Jim Gault had one of the better jobs in American gymnastics in 1980. He traveled the world coaching women’s gymnasts in international competitions and his thriving academy in San Ramon, California — Diablo Gymnastics — generated a reputation of excellence.
A former junior high school teacher from San Jose State, Gault coached in the World Championships, the Pan American Games and became part of the USA Olympics coaching staff.
When I sat down for lunch with Gault in a South Tucson restaurant in the spring of 1992, he told me he was set for life coaching gymnastics in Northern California.
"I was 44, but I wanted a new challenge," he said. "I knew the job at Arizona was open, and I sent them my resume."
After UA senior women’s athletic administrator Mary Roby examined about 25 applications, she offered the job to Gault. He took it, he said, without misgivings — except that it required a significant paycut.
"When I came to Arizona, the program had no past, no history of note," he said. "I came in wanting to put Arizona on the map."
By 1992, the map of NCAA gymnastics included Arizona.
Gault coached the Wildcats to a 10th-place finish in the 1984 NCAA finals and to ninth in 1988. But it peaked in 1992 when the Wildcats opened with 11 consecutive victories, lost to perennial gymnastics power Oregon State, finished a still best-ever second in the Pac-10 Championships and rolled through the NCAA Regionals, undefeated in five more matches.
"It was the best team we had," Gault told me when he retired in 1998. "We were so close to winning the national championship."
The UA’s '92 gymnastics team reflected on Gault’s resourceful recruiting ability. He recruited four future UA Sports Hall of Fame gymnasts to the 1992 roster.
He found All-American Jenna Karabdil in Virginia. She was inducted into the UA Sports Hall of Fame in 2014.
He recruited 1992 first-team All-American Stacy Fowlkes, who had become disenchanted after two years on the Cal State Fullerton team. Fowlkes would be inducted into the UA Sports Hall of Fame in 1998.
Gault found Anna Basaldua in Minnesota, and Kristi Gunning in Scottsdale. They were inducted into the school’s Hall of Fame in 1998 and 2006, respectively.

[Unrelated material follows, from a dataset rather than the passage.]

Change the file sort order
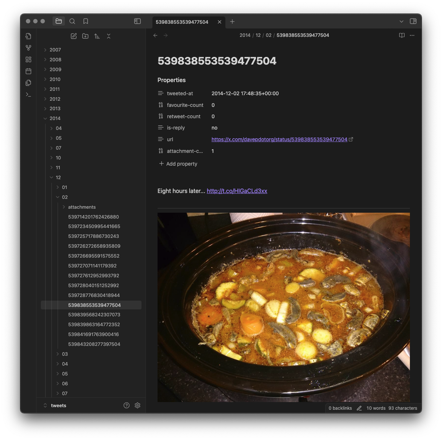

Arizona has never won the Pac-10 gymnastics championship, mostly because UCLA and Oregon State have dominated the league the way Alabama and Clemson control SEC football. But to Gault’s credit, Arizona finished No. 2 in 1990 and 1992 and were strongly competitive almost every season.
Those early-'90s finishes and the way he quickly turned Arizona into a national power, combined with his pre-Arizona days, earned Gault induction into the prestigious USA Gymnastics Hall of Fame in 1992.
There’s more. In the late 1980s, the parents of 6-year-old Tucson gymnast Kerri Strug asked Gault if he would work with their daughter. They asked if she had the physical skills to have a future in gymnastics.
"It was a no-brainer," Gault told me. "Kerri had the 'it' factor."
In his spare time, Gault worked with Strug for eight years, which included breakout victories in Europe and reputation-growing victories in American competition. In '92, Strug moved to Houston to train with global gymnastics coaching star Bela Karolyi. Four years later, Strug’s gold medal-clinching vault in the 1996 Atlanta Olympics made her internationally famous.
She never hesitated to give Gault credit for developing her gymnastics skills.
That was a long way from Gault’s first years at the Diablo Gymnastics School, which began in 1966 at the Pleasant Hill Park and Recreation Department. When Gault’s gymnasts outgrew the limitation of rented space in a school gymnasium, he moved the operation to an empty Safeway building.
That modest beginning led to the UA’s epic 1992 season and Strug’s gold medal.
After leaving Arizona, where he compiled a 344-153 record, Gault moved to South Carolina and worked on the staff at the Midlands Elite Gymnastics Academy. He died in 2013 at age 77.